▶ **Written request**
Could you quote, word for word, the part of the material that opens with the line containing "Given: Close the automations side panel" and continues through the end of the material?

▶ **Excerpted records**
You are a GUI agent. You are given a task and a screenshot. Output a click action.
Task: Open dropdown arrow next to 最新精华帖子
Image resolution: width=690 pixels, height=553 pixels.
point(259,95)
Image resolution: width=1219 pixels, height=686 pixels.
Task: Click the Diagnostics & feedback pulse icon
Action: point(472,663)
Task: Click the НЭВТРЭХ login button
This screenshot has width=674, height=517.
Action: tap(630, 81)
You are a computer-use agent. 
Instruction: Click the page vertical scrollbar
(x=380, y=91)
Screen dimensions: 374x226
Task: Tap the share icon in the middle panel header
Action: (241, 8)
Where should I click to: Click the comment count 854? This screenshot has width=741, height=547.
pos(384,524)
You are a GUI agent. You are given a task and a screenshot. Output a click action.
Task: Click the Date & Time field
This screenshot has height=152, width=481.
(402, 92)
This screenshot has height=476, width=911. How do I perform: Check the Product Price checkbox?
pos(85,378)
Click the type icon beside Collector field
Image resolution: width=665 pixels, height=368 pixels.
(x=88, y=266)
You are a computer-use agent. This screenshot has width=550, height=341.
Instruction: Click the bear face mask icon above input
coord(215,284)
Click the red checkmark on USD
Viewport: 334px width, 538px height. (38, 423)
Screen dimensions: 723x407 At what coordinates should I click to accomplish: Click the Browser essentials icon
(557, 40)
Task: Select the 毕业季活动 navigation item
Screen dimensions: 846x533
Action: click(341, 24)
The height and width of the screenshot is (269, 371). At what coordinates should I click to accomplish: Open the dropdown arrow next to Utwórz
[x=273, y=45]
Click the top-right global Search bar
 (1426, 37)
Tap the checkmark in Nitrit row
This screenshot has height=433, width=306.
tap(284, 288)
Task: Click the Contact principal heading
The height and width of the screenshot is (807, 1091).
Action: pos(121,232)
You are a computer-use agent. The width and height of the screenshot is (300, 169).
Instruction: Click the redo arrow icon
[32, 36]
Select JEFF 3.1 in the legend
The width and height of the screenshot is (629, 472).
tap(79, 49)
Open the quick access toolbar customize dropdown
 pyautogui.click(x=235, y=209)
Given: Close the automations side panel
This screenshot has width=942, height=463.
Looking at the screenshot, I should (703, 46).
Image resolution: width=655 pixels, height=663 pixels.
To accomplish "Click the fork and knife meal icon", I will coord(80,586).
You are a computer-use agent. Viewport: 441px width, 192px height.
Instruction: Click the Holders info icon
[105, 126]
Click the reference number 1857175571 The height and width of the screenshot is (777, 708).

▶ **Solution to this exercise**
Given: Close the automations side panel
This screenshot has width=942, height=463.
Looking at the screenshot, I should (703, 46).
Image resolution: width=655 pixels, height=663 pixels.
To accomplish "Click the fork and knife meal icon", I will coord(80,586).
You are a computer-use agent. Viewport: 441px width, 192px height.
Instruction: Click the Holders info icon
[105, 126]
Click the reference number 1857175571 The height and width of the screenshot is (777, 708).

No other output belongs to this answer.